AbroadCare should find that their market is expanding: Comercializadora de Servicios Médicos Cubanos S.A. (CSMC), the state medical tourism promotion agency in Cuba, as an example, has recently contracted with both the Cubanacan hotel group and the Meliá hotel chain. The first International Fair of Medical Tourism and Wellbeing is due to be held in Havana from October 17th to 20th 2022.

Jordan, too, is looking to expand its medical tourism sector, with a platform of natural advantages, such as hot springs and the Dead Sea, combining medical tourism with the wellness industry, in addition to the more general tourist sector. Medical tourism is in its infancy in places such as Jordan, which still need more mainstream infrastructure to treat locals as well as incomers. However, medical authorities have their eye on the future and believe that such countries need a road map for the next decade if they are to expand into this lucrative market.

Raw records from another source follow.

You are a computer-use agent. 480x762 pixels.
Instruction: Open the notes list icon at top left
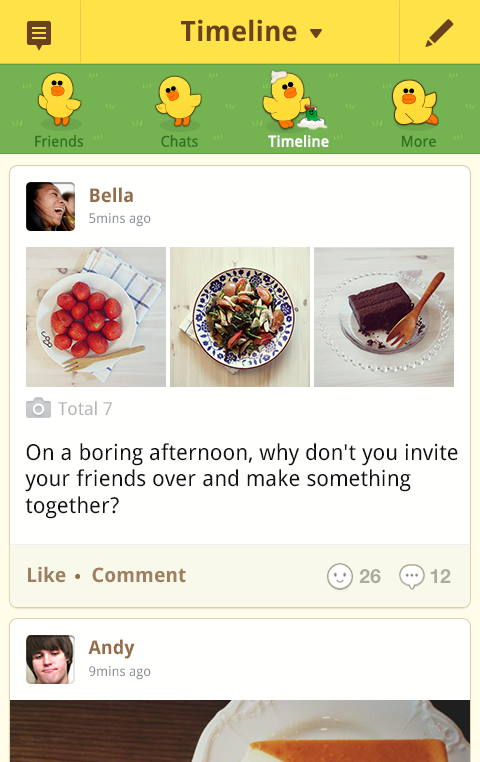39,35
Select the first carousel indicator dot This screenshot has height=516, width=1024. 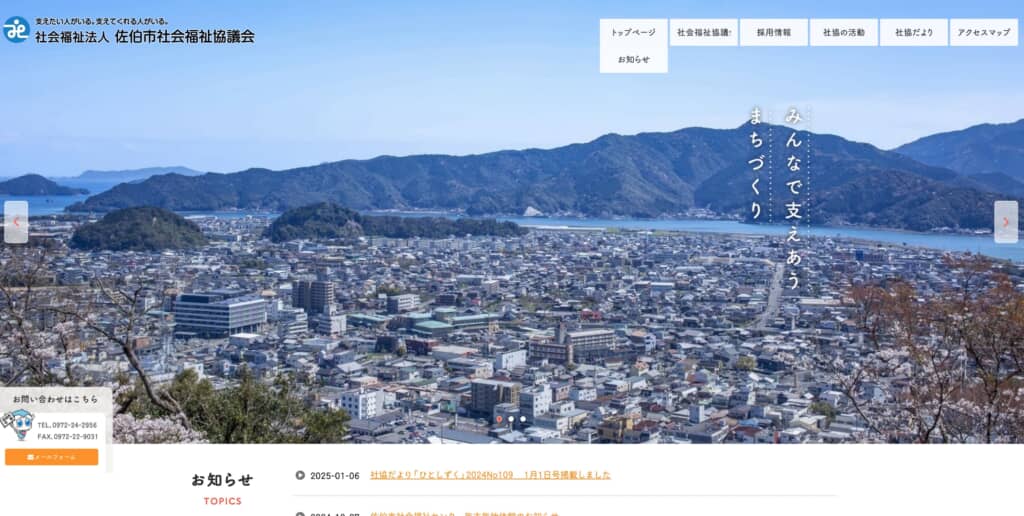[500, 419]
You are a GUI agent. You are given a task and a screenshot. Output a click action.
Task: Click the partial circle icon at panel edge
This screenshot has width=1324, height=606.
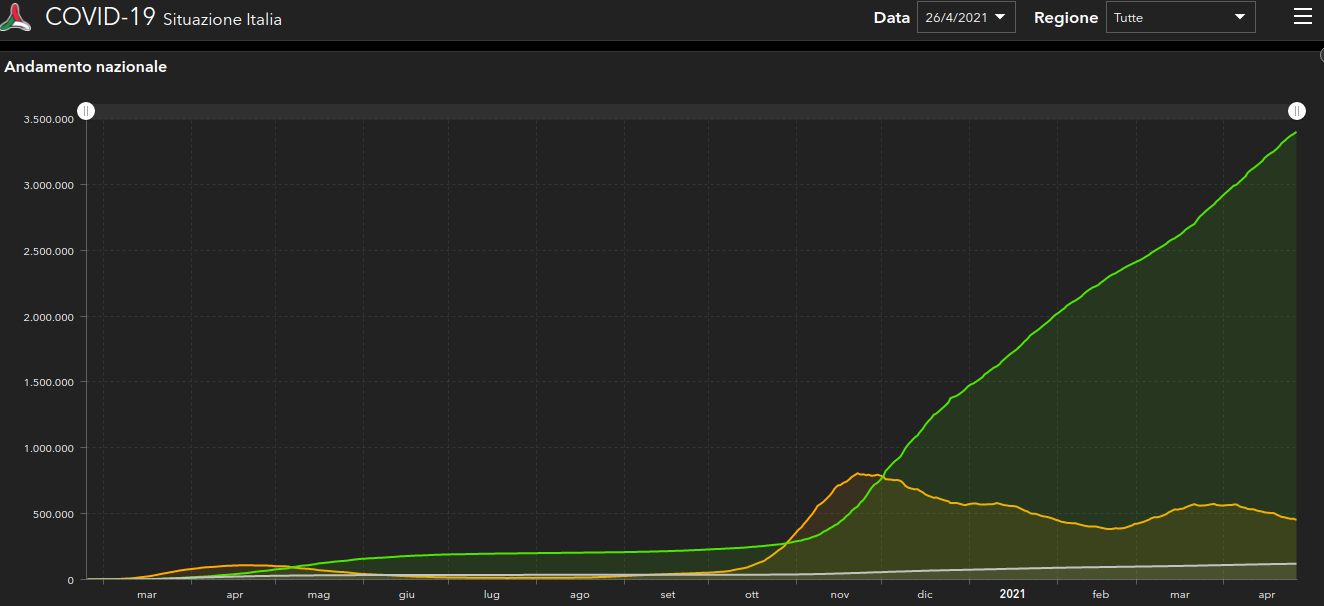(1320, 56)
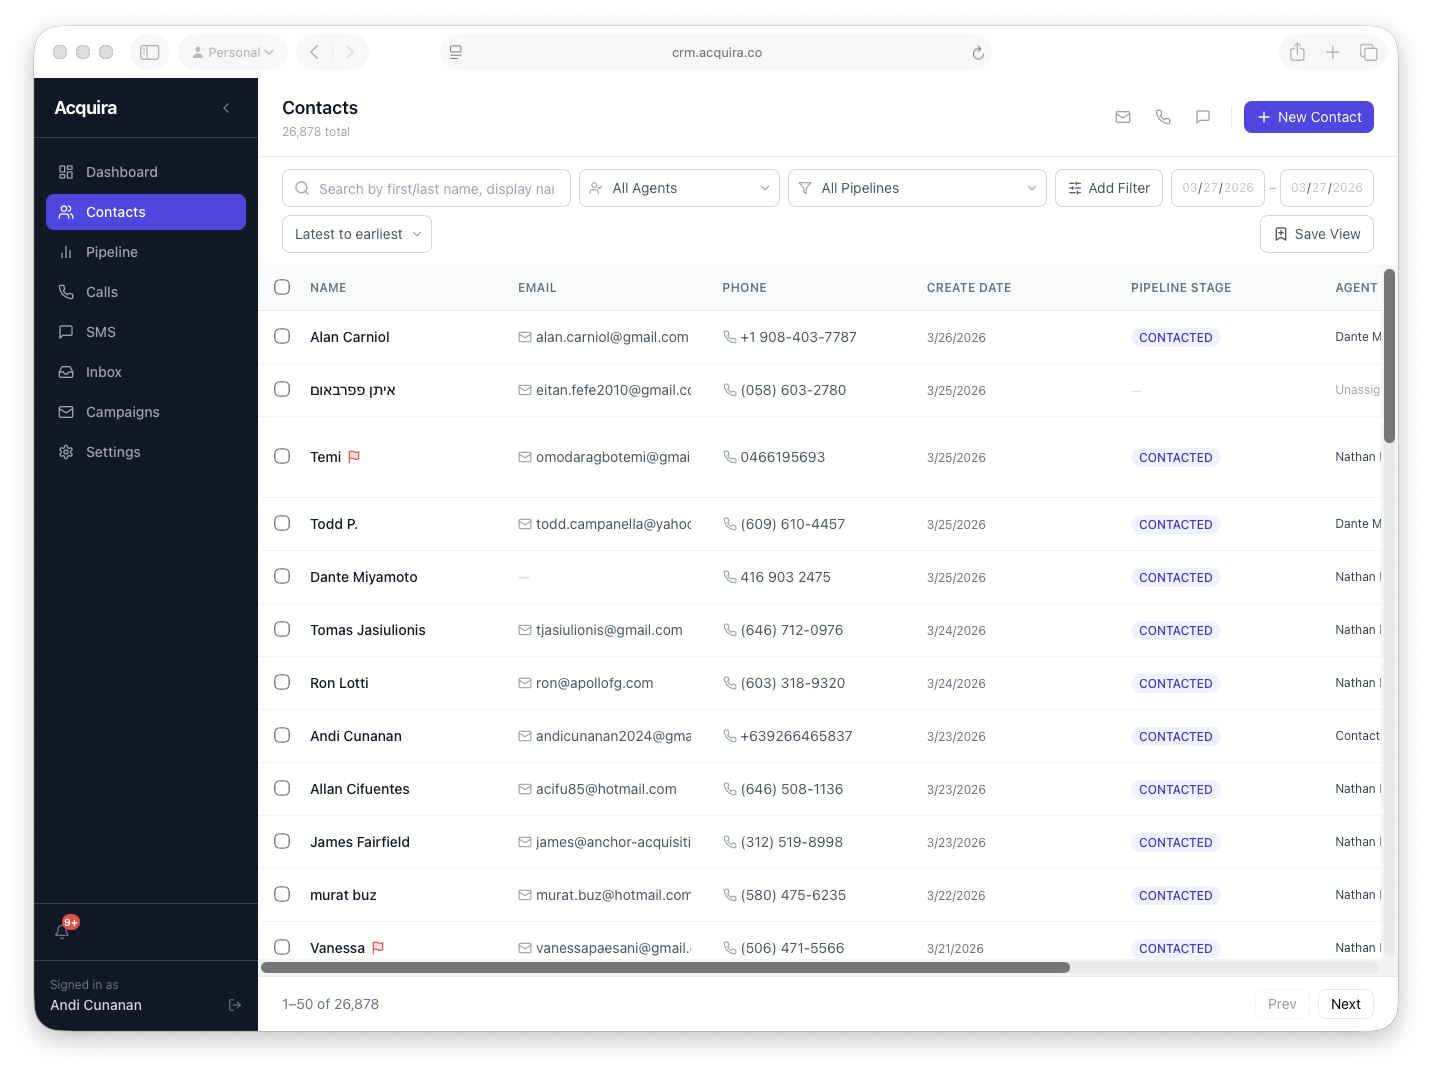This screenshot has height=1073, width=1432.
Task: Click the Next page button
Action: [1345, 1004]
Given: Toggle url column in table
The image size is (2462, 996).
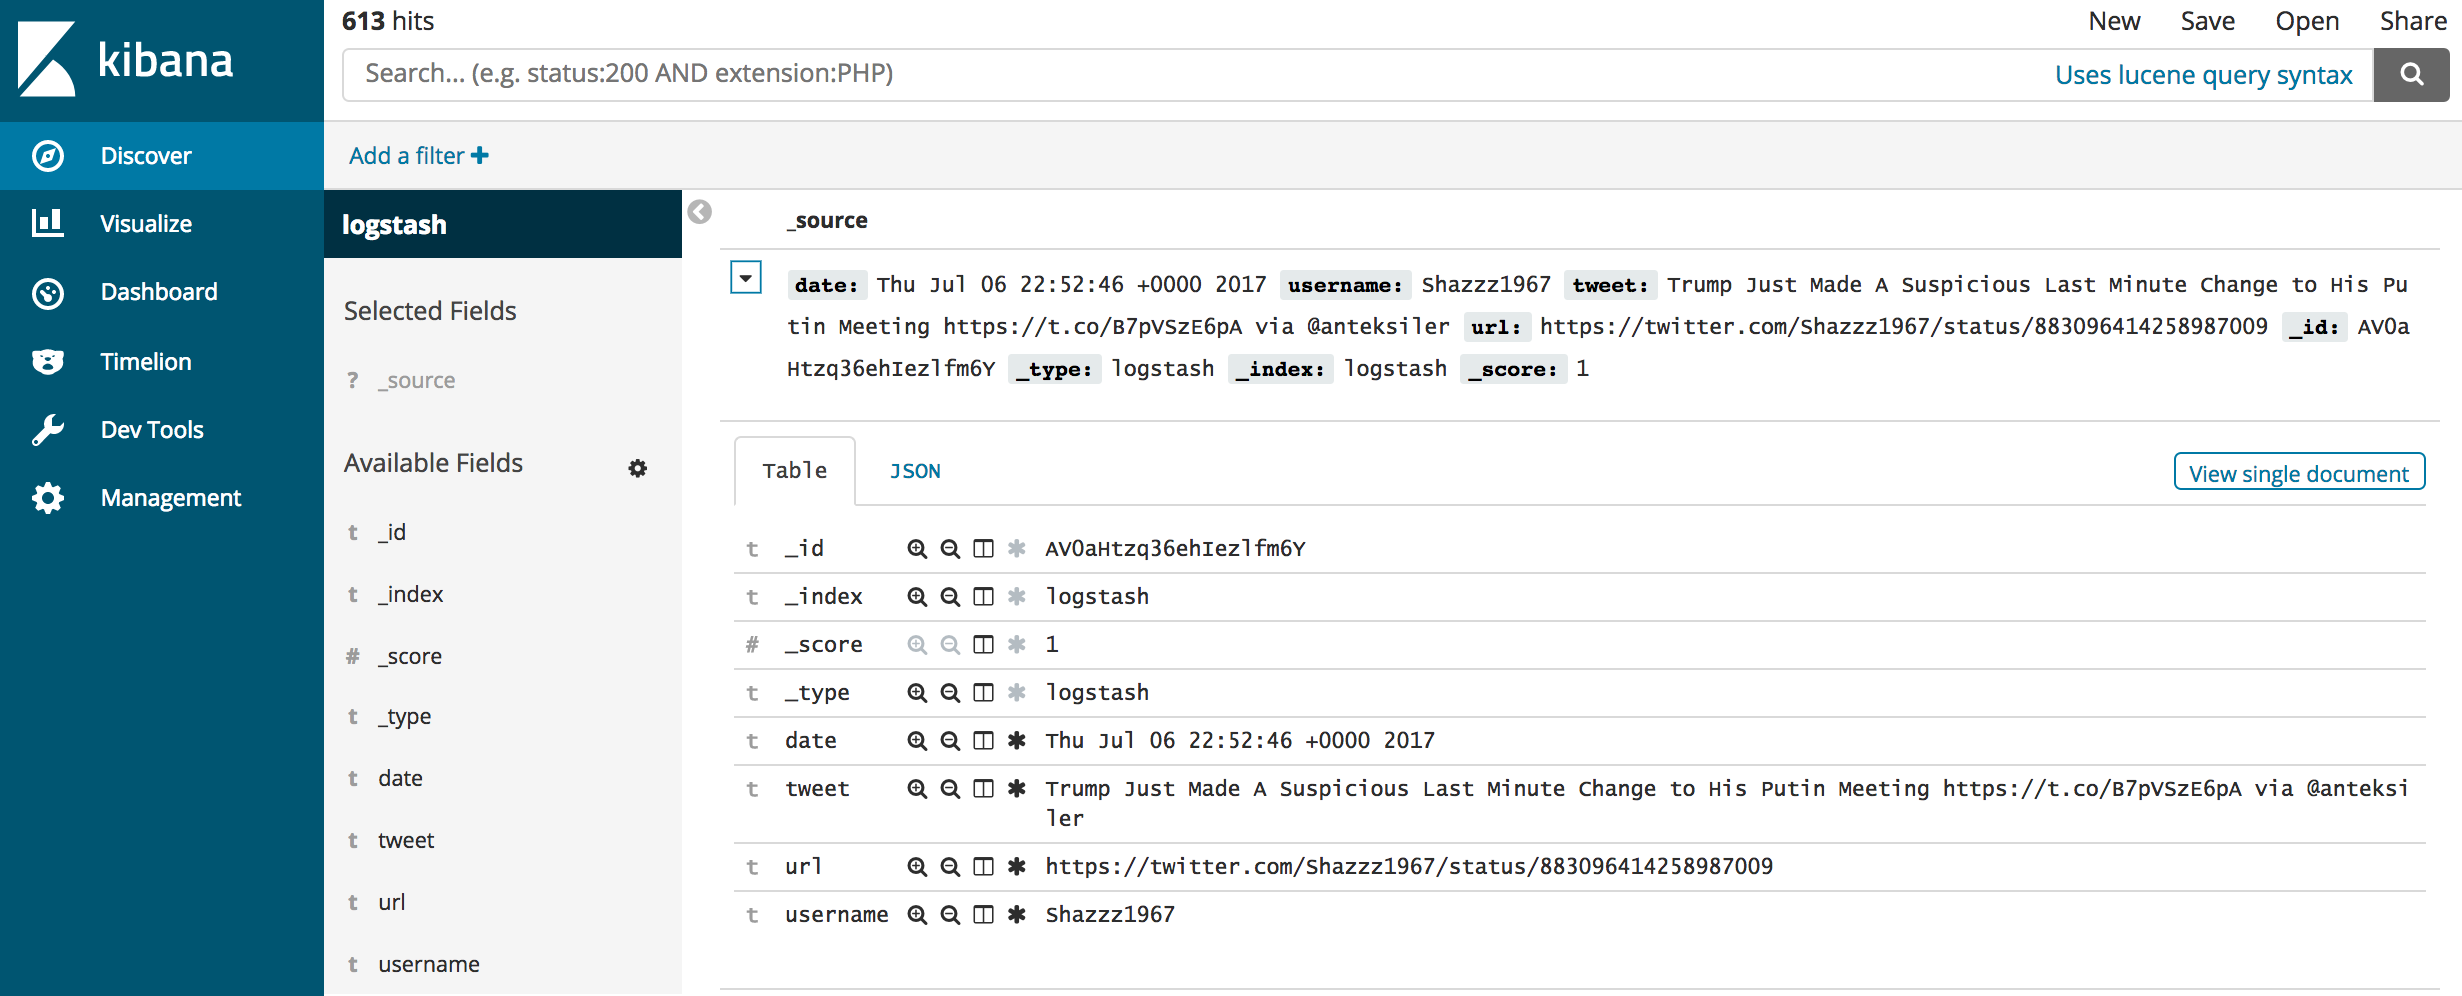Looking at the screenshot, I should [x=984, y=867].
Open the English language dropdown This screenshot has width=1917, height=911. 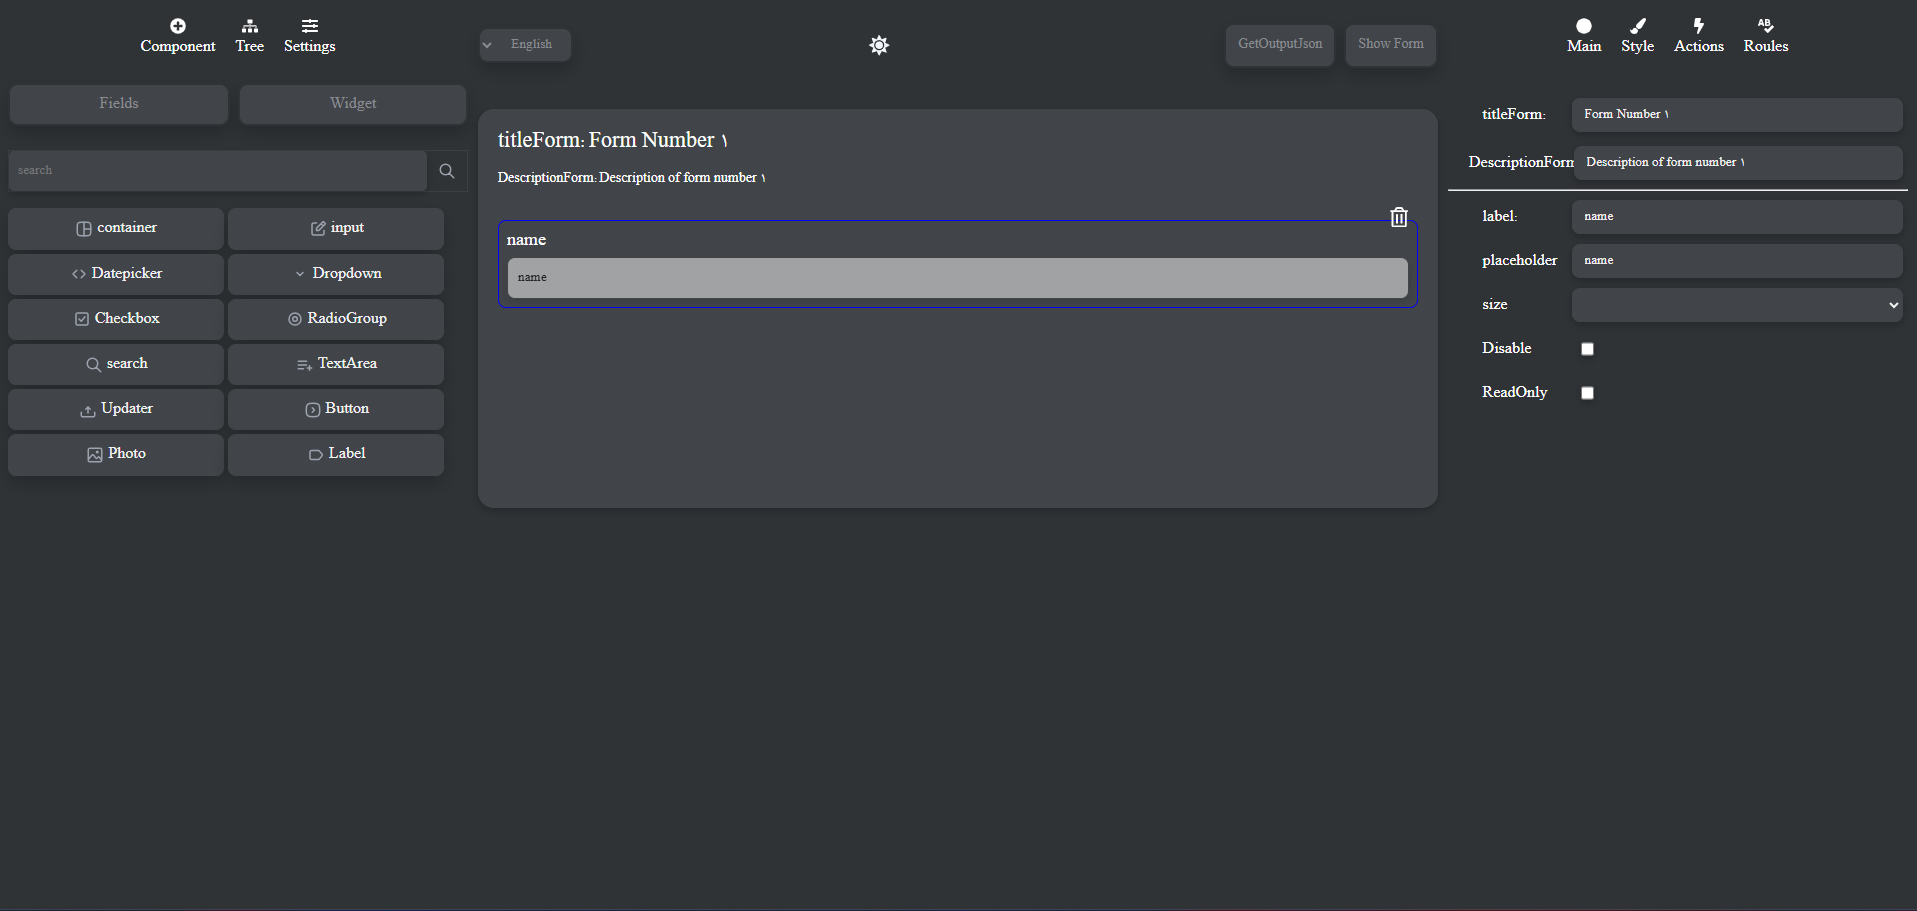click(525, 45)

If you are planning to travel abroad to undertake a medical procedure, do be careful. You will have a lot of choice, but some clinics are obviously more reliable than others.

Saudi to offer free health insurance

The Saudi National Health Insurance Centre (NHIC) is to provide free health insurance cover for all Saudi citizens who are not already covered under other schemes, the Gulf News reported in early June. The scheme will include non-Saudis in certain sectors, such as government workers. Health services and budgets will be transferred across to the NHIC, in an overhaul of Saudi healthcare.

Shanghai opens up again after lockdown

The last Wednesday in May saw Shanghai residents freed from their own homes, as the city’s strict Covid-19 lockdown finally came to an end. Firecrackers and fireworks were set off in celebration, but everyone is painfully aware that this might not be the end of it and that further lockdowns are possible.

The restrictions have taken a severe toll on local businesses, particularly small family-run ones, as reported in early June by the BBC, and the Guardian says that the economy plummeted by 40%-65%. However, the phenomenon of ‘revenge spending’ might have put some more money in local coffers, as people flocked to favourite street eateries. In saying this, restaurants are still not open, and the government remains locked into its zero-Covid policy.